*WHAT TO DO*: Your answer should consist only of the lines from the line containing "You are a computer-use agent. 618x322 pixels." through the last line below, each repeated exactly.

--

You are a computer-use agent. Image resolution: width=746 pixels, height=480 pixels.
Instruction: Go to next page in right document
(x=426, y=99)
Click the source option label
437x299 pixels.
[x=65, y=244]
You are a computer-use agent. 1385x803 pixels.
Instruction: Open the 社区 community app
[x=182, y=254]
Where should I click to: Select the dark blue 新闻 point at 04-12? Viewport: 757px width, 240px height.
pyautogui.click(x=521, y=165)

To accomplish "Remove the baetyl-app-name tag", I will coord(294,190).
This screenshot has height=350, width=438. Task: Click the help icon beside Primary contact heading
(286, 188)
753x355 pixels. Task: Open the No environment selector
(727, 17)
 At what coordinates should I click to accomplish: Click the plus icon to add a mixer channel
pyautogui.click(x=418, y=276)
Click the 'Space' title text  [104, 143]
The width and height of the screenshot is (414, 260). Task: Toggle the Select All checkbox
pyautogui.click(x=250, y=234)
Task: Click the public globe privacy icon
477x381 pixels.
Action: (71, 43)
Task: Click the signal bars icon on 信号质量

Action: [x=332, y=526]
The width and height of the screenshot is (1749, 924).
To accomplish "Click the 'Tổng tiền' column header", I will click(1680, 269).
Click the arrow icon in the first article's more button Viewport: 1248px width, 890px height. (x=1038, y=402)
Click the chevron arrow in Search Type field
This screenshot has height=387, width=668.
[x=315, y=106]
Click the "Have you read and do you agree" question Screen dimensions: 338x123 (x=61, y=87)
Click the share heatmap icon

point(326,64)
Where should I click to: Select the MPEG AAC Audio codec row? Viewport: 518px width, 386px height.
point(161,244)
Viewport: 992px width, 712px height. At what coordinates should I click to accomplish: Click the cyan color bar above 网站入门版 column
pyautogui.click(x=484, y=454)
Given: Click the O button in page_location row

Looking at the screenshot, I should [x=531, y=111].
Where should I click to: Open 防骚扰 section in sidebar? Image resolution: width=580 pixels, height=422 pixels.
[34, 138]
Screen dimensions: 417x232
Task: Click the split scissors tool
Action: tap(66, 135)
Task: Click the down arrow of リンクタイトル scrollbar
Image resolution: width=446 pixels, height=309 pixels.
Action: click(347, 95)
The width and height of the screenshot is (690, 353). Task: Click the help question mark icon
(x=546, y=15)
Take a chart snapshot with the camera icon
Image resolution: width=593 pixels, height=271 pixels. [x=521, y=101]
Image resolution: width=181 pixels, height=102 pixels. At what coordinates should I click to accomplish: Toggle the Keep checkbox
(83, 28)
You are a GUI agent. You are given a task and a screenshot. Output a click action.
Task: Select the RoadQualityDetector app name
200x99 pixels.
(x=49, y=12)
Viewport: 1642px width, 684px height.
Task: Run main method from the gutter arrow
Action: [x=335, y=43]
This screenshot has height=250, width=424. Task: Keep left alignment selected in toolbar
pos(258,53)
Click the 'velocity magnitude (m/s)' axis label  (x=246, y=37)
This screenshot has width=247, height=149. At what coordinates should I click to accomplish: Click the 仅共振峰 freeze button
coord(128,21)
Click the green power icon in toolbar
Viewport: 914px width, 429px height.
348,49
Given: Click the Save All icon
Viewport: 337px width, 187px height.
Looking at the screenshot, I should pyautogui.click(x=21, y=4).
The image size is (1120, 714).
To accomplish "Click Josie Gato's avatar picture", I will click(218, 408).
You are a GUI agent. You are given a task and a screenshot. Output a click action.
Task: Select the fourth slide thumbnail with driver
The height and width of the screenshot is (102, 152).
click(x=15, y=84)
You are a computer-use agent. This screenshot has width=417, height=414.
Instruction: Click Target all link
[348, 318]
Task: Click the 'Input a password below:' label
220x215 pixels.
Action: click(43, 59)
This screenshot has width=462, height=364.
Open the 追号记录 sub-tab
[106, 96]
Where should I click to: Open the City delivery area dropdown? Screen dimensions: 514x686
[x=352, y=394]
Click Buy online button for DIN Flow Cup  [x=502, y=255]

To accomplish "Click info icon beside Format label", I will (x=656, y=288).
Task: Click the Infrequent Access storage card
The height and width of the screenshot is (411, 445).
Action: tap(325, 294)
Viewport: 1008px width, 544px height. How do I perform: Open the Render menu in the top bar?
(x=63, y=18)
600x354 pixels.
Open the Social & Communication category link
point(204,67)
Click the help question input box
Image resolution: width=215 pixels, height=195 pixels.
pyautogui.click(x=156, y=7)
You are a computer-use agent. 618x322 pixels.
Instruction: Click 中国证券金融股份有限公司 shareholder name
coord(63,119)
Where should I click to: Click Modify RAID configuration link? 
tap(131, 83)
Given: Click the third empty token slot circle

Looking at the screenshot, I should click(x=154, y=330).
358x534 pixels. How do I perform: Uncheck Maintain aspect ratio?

--

*RESPONSE BOX*:
You are a computer-use agent. 618x322 pixels.
Instruction: Click 中国证券金融股份有限公司 shareholder name
coord(63,119)
Where should I click to: Click Modify RAID configuration link? 
tap(131, 83)
Given: Click the third empty token slot circle

Looking at the screenshot, I should click(x=154, y=330).
358x534 pixels. How do I perform: Uncheck Maintain aspect ratio?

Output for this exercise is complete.